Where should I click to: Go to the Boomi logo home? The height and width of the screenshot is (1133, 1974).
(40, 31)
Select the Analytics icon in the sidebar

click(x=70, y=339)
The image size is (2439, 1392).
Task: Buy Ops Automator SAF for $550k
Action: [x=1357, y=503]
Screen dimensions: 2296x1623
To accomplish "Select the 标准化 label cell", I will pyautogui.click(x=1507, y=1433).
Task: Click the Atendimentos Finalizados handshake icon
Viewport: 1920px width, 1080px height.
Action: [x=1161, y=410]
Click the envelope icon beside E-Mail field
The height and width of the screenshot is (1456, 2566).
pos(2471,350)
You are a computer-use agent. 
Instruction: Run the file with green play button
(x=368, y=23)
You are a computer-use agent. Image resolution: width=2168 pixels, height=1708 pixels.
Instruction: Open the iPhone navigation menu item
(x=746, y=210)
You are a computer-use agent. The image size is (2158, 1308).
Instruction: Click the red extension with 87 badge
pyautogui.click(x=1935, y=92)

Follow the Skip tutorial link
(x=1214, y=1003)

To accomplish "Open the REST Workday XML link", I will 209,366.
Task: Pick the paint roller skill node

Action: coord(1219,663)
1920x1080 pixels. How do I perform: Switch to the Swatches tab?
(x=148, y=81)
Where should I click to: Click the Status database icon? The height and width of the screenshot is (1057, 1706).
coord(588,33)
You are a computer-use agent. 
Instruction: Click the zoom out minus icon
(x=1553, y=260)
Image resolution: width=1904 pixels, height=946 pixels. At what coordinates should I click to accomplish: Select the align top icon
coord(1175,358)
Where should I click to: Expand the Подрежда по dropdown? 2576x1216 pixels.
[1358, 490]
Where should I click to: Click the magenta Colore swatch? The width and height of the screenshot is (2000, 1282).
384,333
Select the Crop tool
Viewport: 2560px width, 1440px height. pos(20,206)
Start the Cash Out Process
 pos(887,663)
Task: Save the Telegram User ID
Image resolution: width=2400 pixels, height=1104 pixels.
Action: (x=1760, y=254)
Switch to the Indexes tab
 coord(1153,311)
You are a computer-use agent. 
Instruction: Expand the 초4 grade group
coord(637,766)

☆ ☆ ☆

● What is expected
All records above are to be returned exactly as given.

● Solution
Where should I click to: Go to the Boomi logo home? The height and width of the screenshot is (1133, 1974).
(40, 31)
Select the Analytics icon in the sidebar

click(x=70, y=339)
The image size is (2439, 1392).
Task: Buy Ops Automator SAF for $550k
Action: [x=1357, y=503]
Screen dimensions: 2296x1623
To accomplish "Select the 标准化 label cell", I will pyautogui.click(x=1507, y=1433).
Task: Click the Atendimentos Finalizados handshake icon
Viewport: 1920px width, 1080px height.
Action: [x=1161, y=410]
Click the envelope icon beside E-Mail field
The height and width of the screenshot is (1456, 2566).
pos(2471,350)
You are a computer-use agent. 
Instruction: Run the file with green play button
(x=368, y=23)
You are a computer-use agent. Image resolution: width=2168 pixels, height=1708 pixels.
Instruction: Open the iPhone navigation menu item
(x=746, y=210)
You are a computer-use agent. The image size is (2158, 1308).
Instruction: Click the red extension with 87 badge
pyautogui.click(x=1935, y=92)

Follow the Skip tutorial link
(x=1214, y=1003)

To accomplish "Open the REST Workday XML link", I will 209,366.
Task: Pick the paint roller skill node

Action: coord(1219,663)
1920x1080 pixels. How do I perform: Switch to the Swatches tab?
(x=148, y=81)
Where should I click to: Click the Status database icon? The height and width of the screenshot is (1057, 1706).
coord(588,33)
You are a computer-use agent. 
Instruction: Click the zoom out minus icon
(x=1553, y=260)
Image resolution: width=1904 pixels, height=946 pixels. At what coordinates should I click to accomplish: Select the align top icon
coord(1175,358)
Where should I click to: Expand the Подрежда по dropdown? 2576x1216 pixels.
[1358, 490]
Where should I click to: Click the magenta Colore swatch? The width and height of the screenshot is (2000, 1282).
384,333
Select the Crop tool
Viewport: 2560px width, 1440px height. pos(20,206)
Start the Cash Out Process
 pos(887,663)
Task: Save the Telegram User ID
Image resolution: width=2400 pixels, height=1104 pixels.
Action: (x=1760, y=254)
Switch to the Indexes tab
 coord(1153,311)
You are a computer-use agent. 
Instruction: Expand the 초4 grade group
coord(637,766)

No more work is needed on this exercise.